Lastly you want to use a plastic bit and if you donít have the profile you can also use bits for aluminum and soft metals. Do not use a wood bit. Sometimes you can get away with a wood cutter when you are profiling but when you are cutting a pocket or something that does not go all the way through it will not cut well.
From contributor G:
Starboard is pretty easy to cut. But, don't use either a bit specific to wood or a bit that has seen wood. A v groove cutter, solid carbide or carbide tipped should work fine. Iím not sure about the feeds and speeds mentioned. I think theoretically they are fine, but I've never run starboard anywhere near those numbers (always faster rpm, slower feedrates).
Now, the one area that you may need to work on is the tip of the bit. Starboard won't turn to dust like MDF and because the speed of the blade at a sharp point approaches zero, the wider the flat on the bottom (or have the bit ground with a bit of a ball end), the better. I wouldn't say I see a lot of melt, but a little melt can keep some chips in the groove, otherwise just try a new or different bit. Starboard is HDPE and a fair bit easier to cut than UHMW.
From contributor M:
The problem is the tool you are trying to use. There is not enough rim speed at the tip of the tool to effectively cut and eject the chips. We recently did a job very similar here. We had to make hundreds of 1/8" deep v-grooves in MDF, HDF and Starboard. The solution to the problem was having a v-groove blade made for us. We then mounted it to our horizontal aggregate and got absolutely flawless grooves on all parts.
From contributor M:
I should also add that it was a 5" dia. 6 wing cutter that we had made for that.
From contributor J:
When cutting any material using a v bit that is not an insert style you will typically get melting in plastics and you cannot avoid this to a point. The reason is the v bit you use based on solid carbide design will have a zero RPM at the center of the bit and will melt or drag due to no cutting edge.
From the original questioner:
The solution to use the aggregate is great for straight groves. As soon as you have non-straight lines to follow it only works with a C-axes (I don't have) and a lot of programming to compensate the offset of the tool.
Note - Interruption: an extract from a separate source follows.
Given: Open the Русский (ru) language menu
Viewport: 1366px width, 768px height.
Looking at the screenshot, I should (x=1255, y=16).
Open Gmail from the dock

Creating text would be very cumbersome.
For straight lines it would also be possible to have a tool made utilizing the onboard grooving saw instead of an aggregate (even more limited in direction). The tool I am using is an insert type tool and I might try to get one with a flattened or rounded point if that would help. I am not creating a v-groove for folding, but just some patterns to make some parts slip resistant. I wonder what many of the sign makers are doing. They seem to do a lot of lettering by routing into all kind of plastic materials. The best result so far (using the insert tool V with 92deg.) is at 5000mm/min (~200"/min) and 18,000 RPM.
From contributor M:
I have done text lettering in Acrylic with a miterfolding bit. The first try made a mess of it with re-welding of chips, etc, but by using a fresh sharp cutter and making a cleanup pass of a few thousandths the lettering came out nice. I wish I had saved or could remember what the feeds and speeds were, but I can't seem to find them. A little experimentation should get you there pretty quick though.
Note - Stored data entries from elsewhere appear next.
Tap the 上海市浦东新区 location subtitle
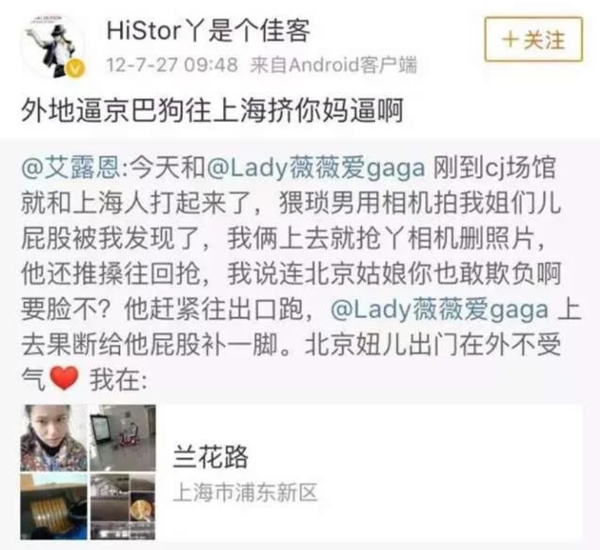 pyautogui.click(x=245, y=493)
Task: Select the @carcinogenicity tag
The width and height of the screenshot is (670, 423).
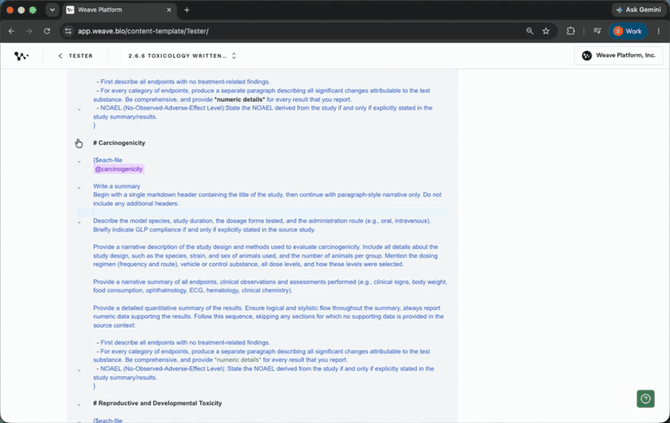Action: tap(119, 169)
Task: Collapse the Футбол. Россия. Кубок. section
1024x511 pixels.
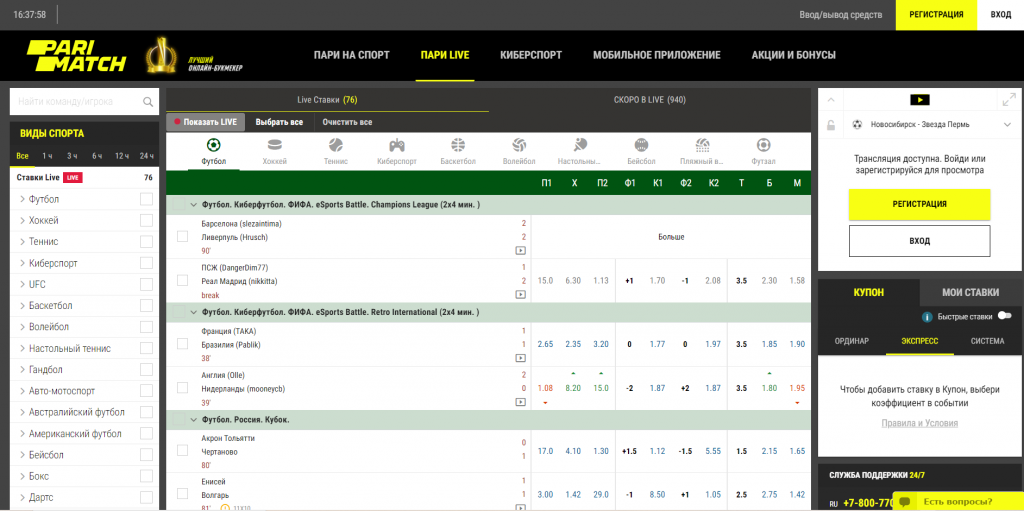Action: [x=193, y=420]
I appreciate the zero velocity at the tip being a problem, but good results are possible. Onsrud makes some engraving tools with a flat on the point as you describe. I think they are made to do lettering and engraving with a land at the bottom of each letter rather than to specifically address the zero velocity at tip issue, but they may be worth a try as well. Take a look at the 37-00 to 37-20 series.